Spitzenkandidatin Eva Högl
Unstrittig ist immerhin, dass auf der Landesliste erneut Eva Högl, eine der Vizechefinnen der Bundestagsfraktion, die Spitzenkandidatin und Nummer 1 sein soll. Auch für die folgenden Plätze bis Nummer 5 konnte sich der Landesvorstand auf einen Vorschlag einigen, für alle dahinter steht an, was so martialisch „Kampfkandidatur“ heißt.

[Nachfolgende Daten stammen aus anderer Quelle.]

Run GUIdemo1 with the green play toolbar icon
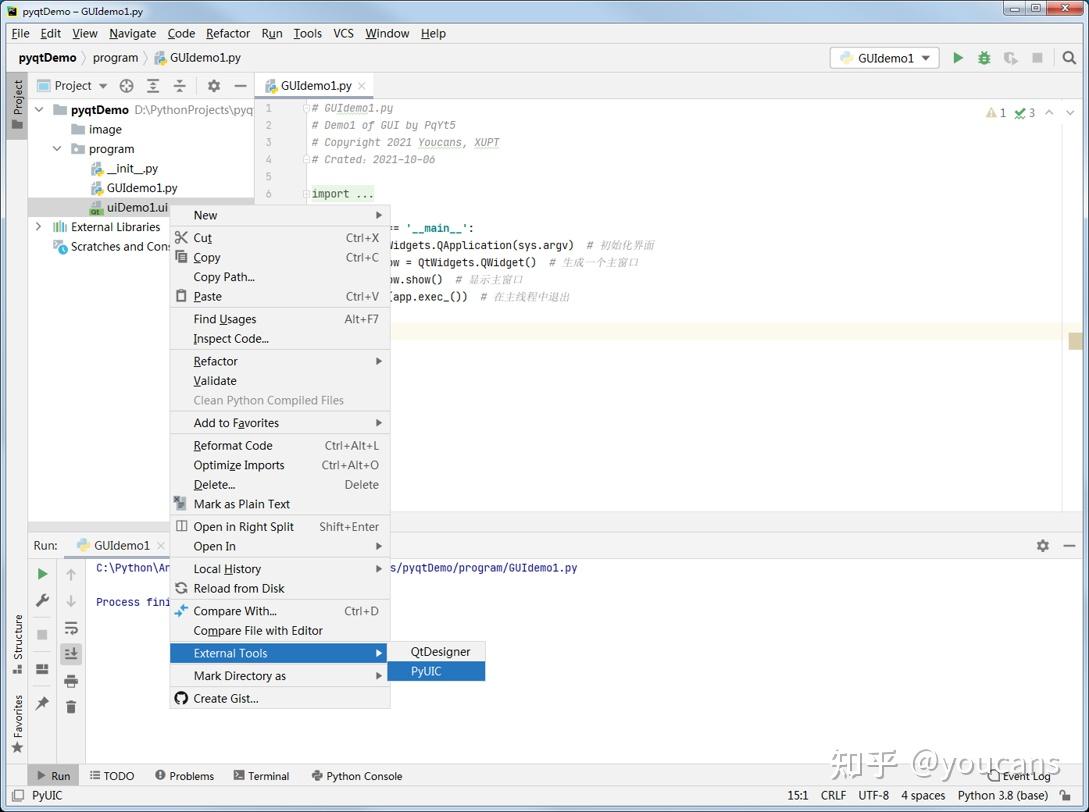Viewport: 1089px width, 812px height. pos(957,58)
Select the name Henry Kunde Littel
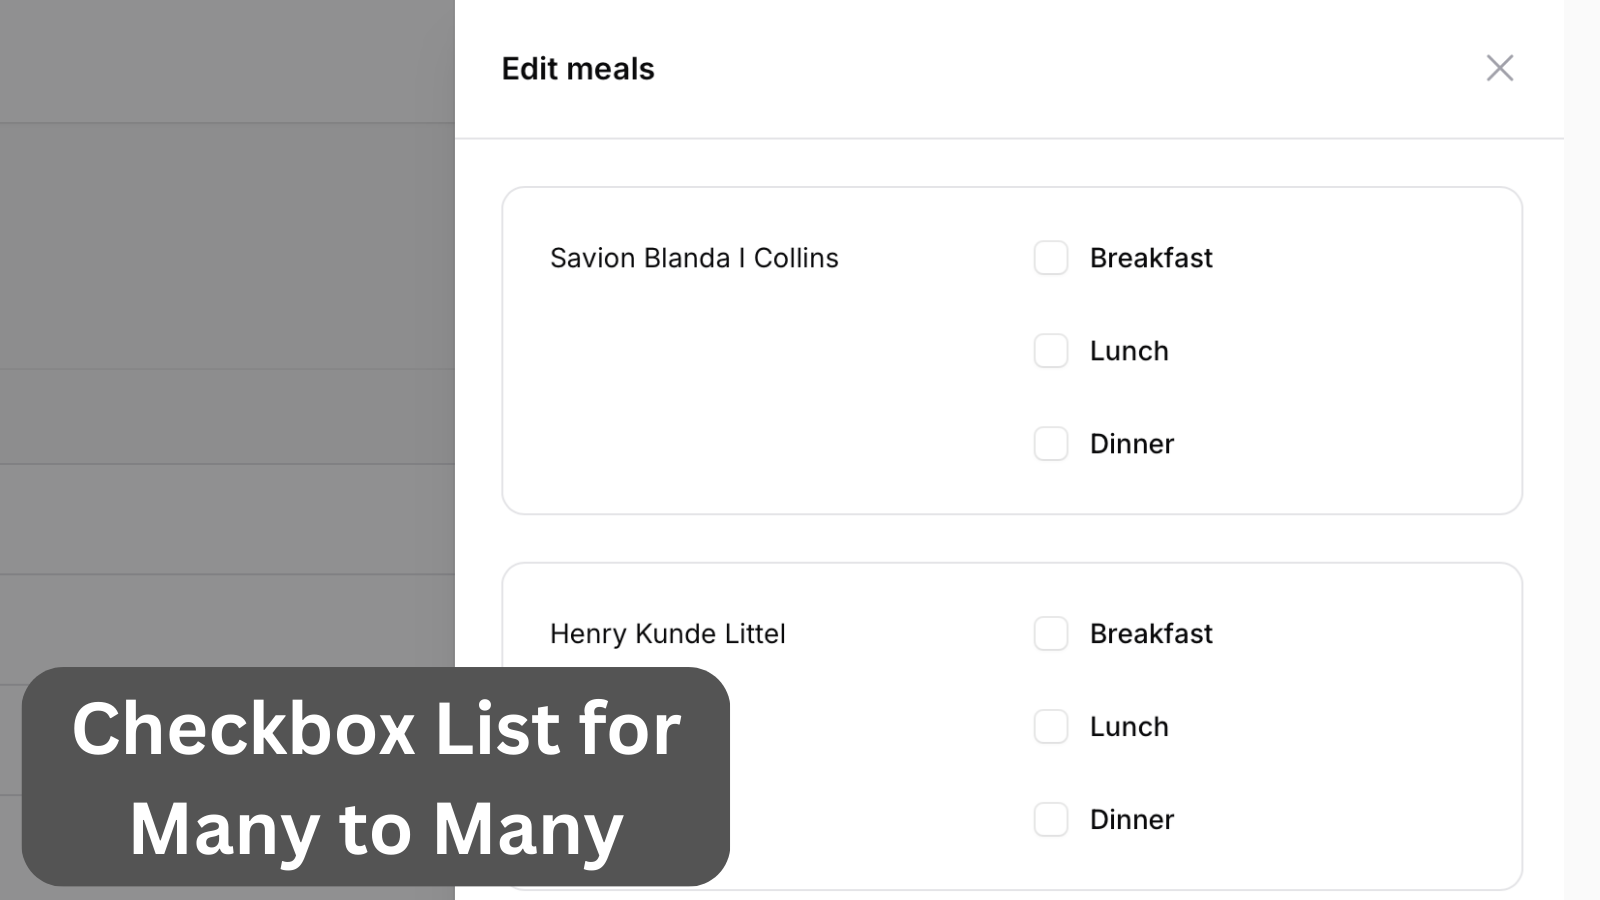The width and height of the screenshot is (1600, 900). 668,634
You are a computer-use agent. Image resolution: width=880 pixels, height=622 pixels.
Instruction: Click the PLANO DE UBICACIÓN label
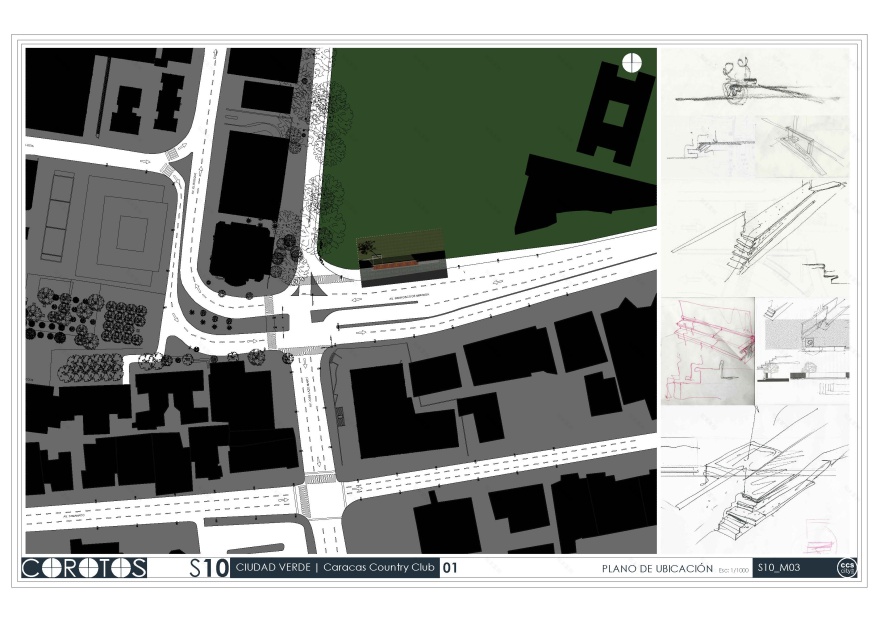pyautogui.click(x=657, y=568)
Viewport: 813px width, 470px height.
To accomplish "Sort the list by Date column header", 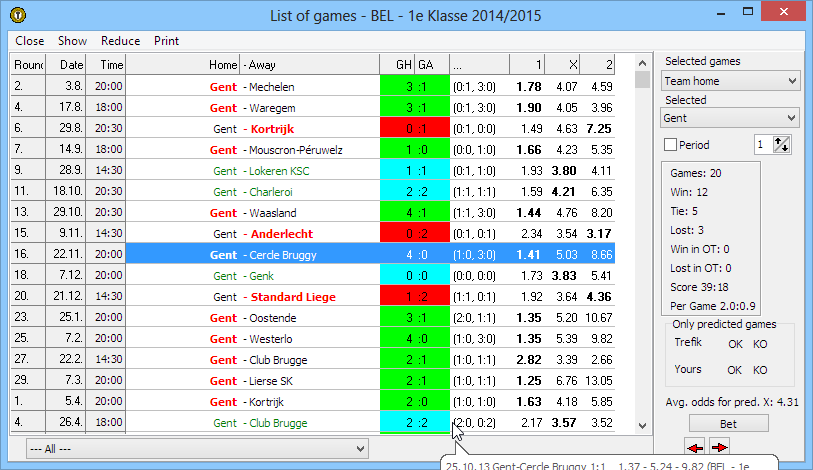I will (x=70, y=64).
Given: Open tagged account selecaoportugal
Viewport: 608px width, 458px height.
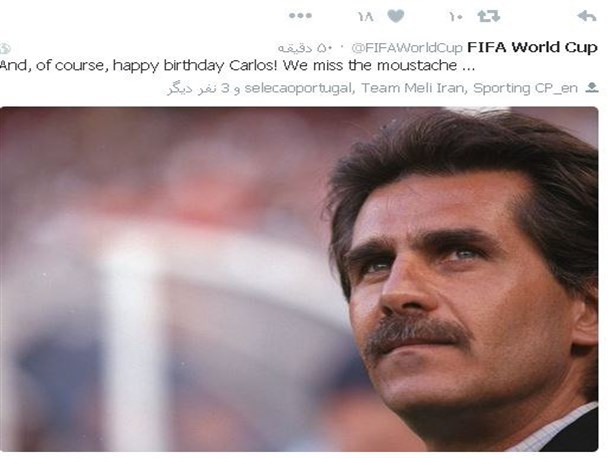Looking at the screenshot, I should coord(299,88).
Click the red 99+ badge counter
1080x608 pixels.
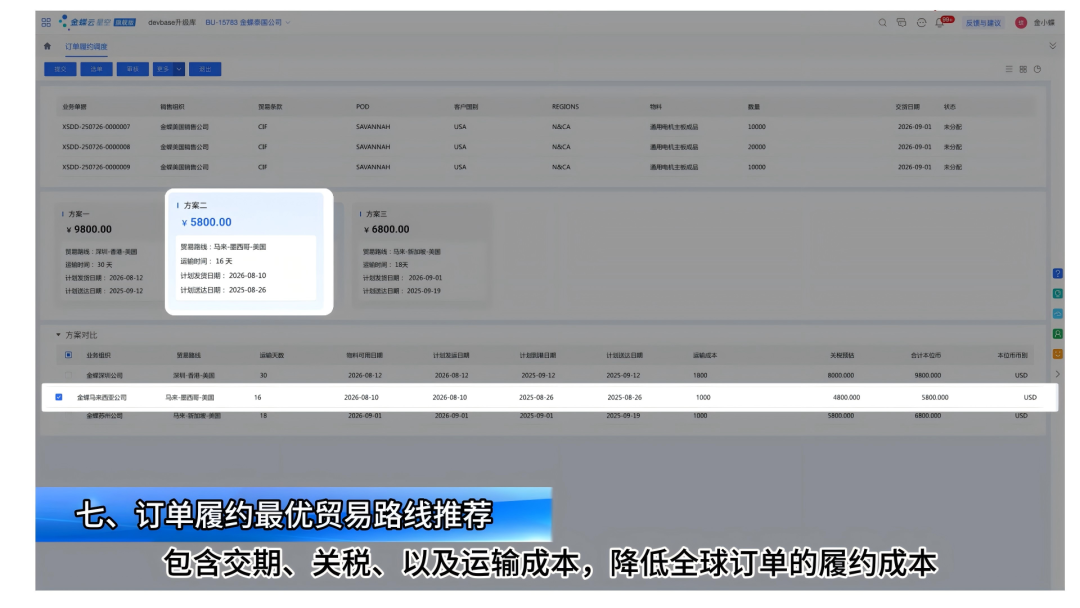(x=948, y=19)
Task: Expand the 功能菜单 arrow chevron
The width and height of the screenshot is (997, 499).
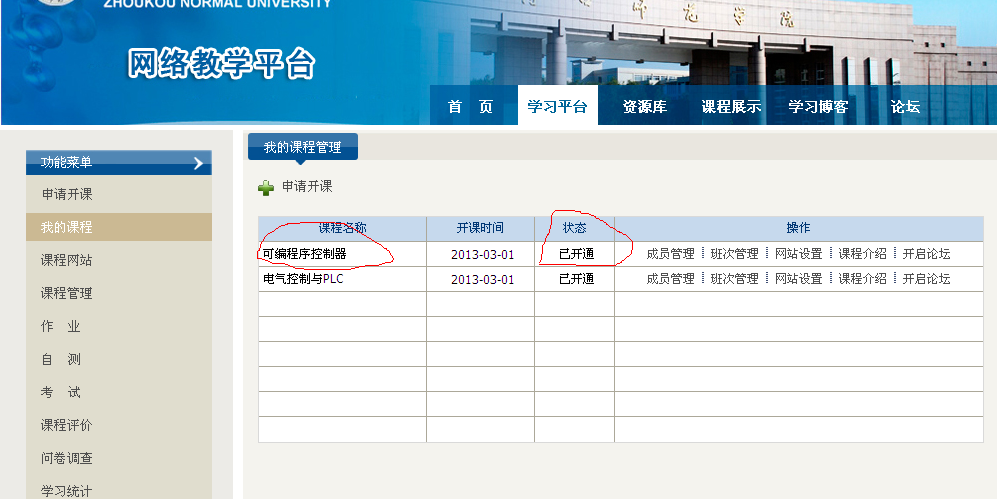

Ein vorderer Platz auf einer solchen Liste, über die Parteien die ihnen über die gewonnenen Wahlkreise hinaus zustehenden Mandate besetzen, ist in Zeiten sinkender Umfragewerte begehrter denn je: Wenn die Chancen auf einen Sieg im Wahlkreis schwinden, kann einen immer noch die Liste (wieder) ins Parlament bringen.
Bei aller gewollten Konzentration auf die Landespolitik und die hiesigen Bewerber für die Bundestagswahl wird sich der – für die SPD – so desaströse vergangene Wahlsonntag zumindest kurzzeitig nicht ganz verdrängen lassen: Bundesparteichef und Kanzlerkandidat Martin Schulz schaltet sich per Video zu. Leibhaftig erleben ihn am Samstag nur die bayerischen Genossen bei ihrem zeitgleichen Parteitag. „Er ist ja sonst oft genug in Berlin, da kann er ruhig mal in Bayern sein“, sagt ein hiesiger SPDler, und das klingt irgendwie erleichtert.